Exercise brief
Lines to restate from the data below: from the one containing "Open the Leaflet attribution link" to the one containing "Task: Select 字段展示配置 from the more menu", both included. Give them again exactly, and only them.
==========
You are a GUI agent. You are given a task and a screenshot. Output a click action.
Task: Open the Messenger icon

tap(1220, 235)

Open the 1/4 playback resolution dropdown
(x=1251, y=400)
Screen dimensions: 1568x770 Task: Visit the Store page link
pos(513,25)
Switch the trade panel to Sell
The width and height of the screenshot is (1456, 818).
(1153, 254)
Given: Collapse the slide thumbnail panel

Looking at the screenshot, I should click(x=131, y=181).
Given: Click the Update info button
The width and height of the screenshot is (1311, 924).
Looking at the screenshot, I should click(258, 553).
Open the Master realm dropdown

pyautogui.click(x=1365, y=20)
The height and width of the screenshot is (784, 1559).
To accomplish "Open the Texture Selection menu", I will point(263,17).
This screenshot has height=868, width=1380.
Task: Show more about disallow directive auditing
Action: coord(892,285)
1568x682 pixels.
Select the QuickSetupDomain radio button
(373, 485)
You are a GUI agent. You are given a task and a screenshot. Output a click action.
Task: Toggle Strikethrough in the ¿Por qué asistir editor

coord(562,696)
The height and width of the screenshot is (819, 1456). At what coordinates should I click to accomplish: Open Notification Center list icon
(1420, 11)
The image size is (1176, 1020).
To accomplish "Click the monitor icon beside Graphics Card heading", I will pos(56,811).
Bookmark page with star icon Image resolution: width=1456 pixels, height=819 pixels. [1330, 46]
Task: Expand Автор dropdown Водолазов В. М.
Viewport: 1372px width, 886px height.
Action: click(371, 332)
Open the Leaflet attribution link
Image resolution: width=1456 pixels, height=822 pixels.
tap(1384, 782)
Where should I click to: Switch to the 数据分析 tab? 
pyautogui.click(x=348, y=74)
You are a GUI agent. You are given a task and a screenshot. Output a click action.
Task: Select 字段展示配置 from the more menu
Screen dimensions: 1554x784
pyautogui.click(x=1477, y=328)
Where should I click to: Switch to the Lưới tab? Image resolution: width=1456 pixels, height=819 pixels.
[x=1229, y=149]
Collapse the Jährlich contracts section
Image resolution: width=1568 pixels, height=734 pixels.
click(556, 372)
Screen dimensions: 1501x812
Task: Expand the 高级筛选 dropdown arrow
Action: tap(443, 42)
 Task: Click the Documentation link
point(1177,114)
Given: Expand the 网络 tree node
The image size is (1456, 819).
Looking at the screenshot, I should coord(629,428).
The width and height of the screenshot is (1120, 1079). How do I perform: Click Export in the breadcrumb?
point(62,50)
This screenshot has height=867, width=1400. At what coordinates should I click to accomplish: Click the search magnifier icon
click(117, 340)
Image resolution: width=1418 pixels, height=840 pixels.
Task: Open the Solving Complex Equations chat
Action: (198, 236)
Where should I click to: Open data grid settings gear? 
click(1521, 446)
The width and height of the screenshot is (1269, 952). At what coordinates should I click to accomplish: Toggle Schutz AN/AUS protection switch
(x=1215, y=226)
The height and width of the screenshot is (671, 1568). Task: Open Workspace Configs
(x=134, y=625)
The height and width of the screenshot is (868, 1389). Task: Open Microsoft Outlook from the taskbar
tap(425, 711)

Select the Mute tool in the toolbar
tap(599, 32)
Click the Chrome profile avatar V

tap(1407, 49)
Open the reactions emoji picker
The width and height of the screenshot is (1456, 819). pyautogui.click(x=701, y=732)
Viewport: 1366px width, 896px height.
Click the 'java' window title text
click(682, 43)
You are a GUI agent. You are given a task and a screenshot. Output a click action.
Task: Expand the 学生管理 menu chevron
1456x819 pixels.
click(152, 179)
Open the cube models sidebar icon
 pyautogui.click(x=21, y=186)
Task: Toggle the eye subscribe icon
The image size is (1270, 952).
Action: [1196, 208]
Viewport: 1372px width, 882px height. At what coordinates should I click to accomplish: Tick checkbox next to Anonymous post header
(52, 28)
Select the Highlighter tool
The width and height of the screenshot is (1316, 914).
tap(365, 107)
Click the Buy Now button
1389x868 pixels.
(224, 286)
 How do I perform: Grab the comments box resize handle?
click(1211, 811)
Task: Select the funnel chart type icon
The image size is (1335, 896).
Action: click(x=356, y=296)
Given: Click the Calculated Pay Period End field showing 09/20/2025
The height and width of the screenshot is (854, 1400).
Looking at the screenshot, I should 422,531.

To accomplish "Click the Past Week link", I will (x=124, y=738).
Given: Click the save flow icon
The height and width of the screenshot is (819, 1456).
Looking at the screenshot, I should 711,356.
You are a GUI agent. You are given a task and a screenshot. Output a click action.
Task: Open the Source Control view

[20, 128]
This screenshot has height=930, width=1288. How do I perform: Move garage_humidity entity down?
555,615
==========
Finished exercise
Open the Leaflet attribution link
Image resolution: width=1456 pixels, height=822 pixels.
tap(1384, 782)
Where should I click to: Switch to the 数据分析 tab? 
pyautogui.click(x=348, y=74)
You are a GUI agent. You are given a task and a screenshot. Output a click action.
Task: Select 字段展示配置 from the more menu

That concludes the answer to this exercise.